Write out each of the lines below word for word, without changing anything.

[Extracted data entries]
- - -

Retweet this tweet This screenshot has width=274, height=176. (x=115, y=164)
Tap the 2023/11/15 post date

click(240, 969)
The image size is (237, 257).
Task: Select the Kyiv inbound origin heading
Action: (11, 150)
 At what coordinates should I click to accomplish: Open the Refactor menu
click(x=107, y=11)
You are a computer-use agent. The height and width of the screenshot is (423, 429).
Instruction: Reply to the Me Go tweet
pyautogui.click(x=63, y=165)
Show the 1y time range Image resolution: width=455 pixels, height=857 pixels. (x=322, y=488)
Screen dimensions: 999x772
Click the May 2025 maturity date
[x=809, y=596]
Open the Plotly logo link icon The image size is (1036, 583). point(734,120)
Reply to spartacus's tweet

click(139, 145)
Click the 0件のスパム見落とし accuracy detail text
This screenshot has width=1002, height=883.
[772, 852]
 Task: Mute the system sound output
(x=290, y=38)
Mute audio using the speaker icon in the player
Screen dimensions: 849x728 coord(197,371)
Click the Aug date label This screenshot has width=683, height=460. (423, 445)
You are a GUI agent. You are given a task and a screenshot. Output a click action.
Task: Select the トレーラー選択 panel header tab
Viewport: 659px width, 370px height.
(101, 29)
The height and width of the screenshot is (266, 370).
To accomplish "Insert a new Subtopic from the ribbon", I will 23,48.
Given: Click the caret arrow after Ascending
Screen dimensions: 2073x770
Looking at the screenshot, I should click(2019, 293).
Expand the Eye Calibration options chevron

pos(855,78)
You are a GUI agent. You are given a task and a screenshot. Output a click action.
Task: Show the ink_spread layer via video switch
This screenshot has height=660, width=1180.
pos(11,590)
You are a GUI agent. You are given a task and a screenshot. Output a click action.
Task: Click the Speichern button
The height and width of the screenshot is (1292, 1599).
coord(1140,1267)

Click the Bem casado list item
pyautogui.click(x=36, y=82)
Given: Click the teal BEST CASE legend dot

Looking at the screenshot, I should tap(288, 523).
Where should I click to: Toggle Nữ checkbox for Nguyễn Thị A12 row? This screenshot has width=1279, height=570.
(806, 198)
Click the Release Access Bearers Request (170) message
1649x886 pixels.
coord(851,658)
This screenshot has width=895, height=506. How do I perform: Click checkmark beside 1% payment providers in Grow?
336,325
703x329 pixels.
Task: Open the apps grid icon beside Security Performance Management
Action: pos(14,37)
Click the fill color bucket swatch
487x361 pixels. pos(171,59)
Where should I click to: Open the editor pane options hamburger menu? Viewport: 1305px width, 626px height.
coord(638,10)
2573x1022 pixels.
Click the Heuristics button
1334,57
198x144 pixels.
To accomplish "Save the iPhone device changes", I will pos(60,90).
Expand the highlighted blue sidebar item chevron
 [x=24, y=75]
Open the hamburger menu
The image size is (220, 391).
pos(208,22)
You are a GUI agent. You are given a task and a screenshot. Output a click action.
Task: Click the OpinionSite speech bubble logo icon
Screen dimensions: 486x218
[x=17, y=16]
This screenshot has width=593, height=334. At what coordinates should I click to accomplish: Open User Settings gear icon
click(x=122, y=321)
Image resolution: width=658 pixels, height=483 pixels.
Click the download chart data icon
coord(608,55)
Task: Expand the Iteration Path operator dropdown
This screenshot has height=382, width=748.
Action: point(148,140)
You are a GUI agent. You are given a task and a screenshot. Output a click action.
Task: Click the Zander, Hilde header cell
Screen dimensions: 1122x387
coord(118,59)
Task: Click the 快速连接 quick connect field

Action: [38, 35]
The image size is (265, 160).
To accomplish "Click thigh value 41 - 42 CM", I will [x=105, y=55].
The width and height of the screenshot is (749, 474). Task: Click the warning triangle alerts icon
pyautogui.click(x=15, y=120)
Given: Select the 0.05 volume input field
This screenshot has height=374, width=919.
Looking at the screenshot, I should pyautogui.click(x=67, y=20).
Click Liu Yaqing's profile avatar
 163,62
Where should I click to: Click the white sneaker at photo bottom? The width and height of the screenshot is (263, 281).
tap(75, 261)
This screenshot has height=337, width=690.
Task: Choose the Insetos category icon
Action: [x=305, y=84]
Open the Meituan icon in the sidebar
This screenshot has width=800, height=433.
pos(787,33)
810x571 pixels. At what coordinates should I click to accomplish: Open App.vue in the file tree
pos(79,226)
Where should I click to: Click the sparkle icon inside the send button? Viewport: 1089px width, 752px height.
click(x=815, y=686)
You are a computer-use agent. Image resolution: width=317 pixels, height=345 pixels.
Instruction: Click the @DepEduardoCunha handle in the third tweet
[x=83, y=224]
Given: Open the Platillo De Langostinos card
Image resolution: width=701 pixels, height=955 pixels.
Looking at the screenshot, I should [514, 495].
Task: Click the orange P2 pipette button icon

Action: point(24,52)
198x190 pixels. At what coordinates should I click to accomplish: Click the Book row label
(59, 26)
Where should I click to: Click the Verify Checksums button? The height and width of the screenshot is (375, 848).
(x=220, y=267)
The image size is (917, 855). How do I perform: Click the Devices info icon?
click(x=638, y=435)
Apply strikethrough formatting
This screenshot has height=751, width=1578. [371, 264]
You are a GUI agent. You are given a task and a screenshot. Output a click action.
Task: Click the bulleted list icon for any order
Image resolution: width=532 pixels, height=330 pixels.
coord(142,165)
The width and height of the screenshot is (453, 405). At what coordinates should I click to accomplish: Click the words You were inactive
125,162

- - -

* _Result of this task_
Retweet this tweet This screenshot has width=274, height=176. (x=115, y=164)
Tap the 2023/11/15 post date

click(240, 969)
The image size is (237, 257).
Task: Select the Kyiv inbound origin heading
Action: (11, 150)
 At what coordinates should I click to accomplish: Open the Refactor menu
click(x=107, y=11)
You are a computer-use agent. The height and width of the screenshot is (423, 429).
Instruction: Reply to the Me Go tweet
pyautogui.click(x=63, y=165)
Show the 1y time range Image resolution: width=455 pixels, height=857 pixels. (x=322, y=488)
Screen dimensions: 999x772
Click the May 2025 maturity date
[x=809, y=596]
Open the Plotly logo link icon The image size is (1036, 583). point(734,120)
Reply to spartacus's tweet

click(139, 145)
Click the 0件のスパム見落とし accuracy detail text
This screenshot has width=1002, height=883.
[772, 852]
 Task: Mute the system sound output
(x=290, y=38)
Mute audio using the speaker icon in the player
Screen dimensions: 849x728 coord(197,371)
Click the Aug date label This screenshot has width=683, height=460. (423, 445)
You are a GUI agent. You are given a task and a screenshot. Output a click action.
Task: Select the トレーラー選択 panel header tab
Viewport: 659px width, 370px height.
(101, 29)
The height and width of the screenshot is (266, 370).
To accomplish "Insert a new Subtopic from the ribbon", I will 23,48.
Given: Click the caret arrow after Ascending
Screen dimensions: 2073x770
Looking at the screenshot, I should click(2019, 293).
Expand the Eye Calibration options chevron

pos(855,78)
You are a GUI agent. You are given a task and a screenshot. Output a click action.
Task: Show the ink_spread layer via video switch
This screenshot has height=660, width=1180.
pos(11,590)
You are a GUI agent. You are given a task and a screenshot. Output a click action.
Task: Click the Speichern button
The height and width of the screenshot is (1292, 1599).
coord(1140,1267)

Click the Bem casado list item
pyautogui.click(x=36, y=82)
Given: Click the teal BEST CASE legend dot

Looking at the screenshot, I should tap(288, 523).
Where should I click to: Toggle Nữ checkbox for Nguyễn Thị A12 row? This screenshot has width=1279, height=570.
(806, 198)
Click the Release Access Bearers Request (170) message
1649x886 pixels.
coord(851,658)
This screenshot has width=895, height=506. How do I perform: Click checkmark beside 1% payment providers in Grow?
336,325
703x329 pixels.
Task: Open the apps grid icon beside Security Performance Management
Action: pos(14,37)
Click the fill color bucket swatch
487x361 pixels. pos(171,59)
Where should I click to: Open the editor pane options hamburger menu? Viewport: 1305px width, 626px height.
coord(638,10)
2573x1022 pixels.
Click the Heuristics button
1334,57
198x144 pixels.
To accomplish "Save the iPhone device changes", I will pos(60,90).
Expand the highlighted blue sidebar item chevron
 [x=24, y=75]
Open the hamburger menu
The image size is (220, 391).
pos(208,22)
You are a GUI agent. You are given a task and a screenshot. Output a click action.
Task: Click the OpinionSite speech bubble logo icon
Screen dimensions: 486x218
[x=17, y=16]
This screenshot has width=593, height=334. At what coordinates should I click to accomplish: Open User Settings gear icon
click(x=122, y=321)
Image resolution: width=658 pixels, height=483 pixels.
Click the download chart data icon
coord(608,55)
Task: Expand the Iteration Path operator dropdown
This screenshot has height=382, width=748.
Action: point(148,140)
You are a GUI agent. You are given a task and a screenshot. Output a click action.
Task: Click the Zander, Hilde header cell
Screen dimensions: 1122x387
coord(118,59)
Task: Click the 快速连接 quick connect field

Action: [38, 35]
The image size is (265, 160).
To accomplish "Click thigh value 41 - 42 CM", I will [x=105, y=55].
The width and height of the screenshot is (749, 474). Task: Click the warning triangle alerts icon
pyautogui.click(x=15, y=120)
Given: Select the 0.05 volume input field
This screenshot has height=374, width=919.
Looking at the screenshot, I should pyautogui.click(x=67, y=20).
Click Liu Yaqing's profile avatar
 163,62
Where should I click to: Click the white sneaker at photo bottom? The width and height of the screenshot is (263, 281).
tap(75, 261)
This screenshot has height=337, width=690.
Task: Choose the Insetos category icon
Action: [x=305, y=84]
Open the Meituan icon in the sidebar
This screenshot has width=800, height=433.
pos(787,33)
810x571 pixels. At what coordinates should I click to accomplish: Open App.vue in the file tree
pos(79,226)
Where should I click to: Click the sparkle icon inside the send button? Viewport: 1089px width, 752px height.
click(x=815, y=686)
You are a computer-use agent. Image resolution: width=317 pixels, height=345 pixels.
Instruction: Click the @DepEduardoCunha handle in the third tweet
[x=83, y=224]
Given: Open the Platillo De Langostinos card
Image resolution: width=701 pixels, height=955 pixels.
Looking at the screenshot, I should [514, 495].
Task: Click the orange P2 pipette button icon

Action: point(24,52)
198x190 pixels. At what coordinates should I click to accomplish: Click the Book row label
(59, 26)
Where should I click to: Click the Verify Checksums button? The height and width of the screenshot is (375, 848).
(x=220, y=267)
The image size is (917, 855). How do I perform: Click the Devices info icon?
click(x=638, y=435)
Apply strikethrough formatting
This screenshot has height=751, width=1578. [371, 264]
You are a GUI agent. You are given a task and a screenshot. Output a click action.
Task: Click the bulleted list icon for any order
Image resolution: width=532 pixels, height=330 pixels.
coord(142,165)
The width and height of the screenshot is (453, 405). At what coordinates should I click to accomplish: Click the words You were inactive
125,162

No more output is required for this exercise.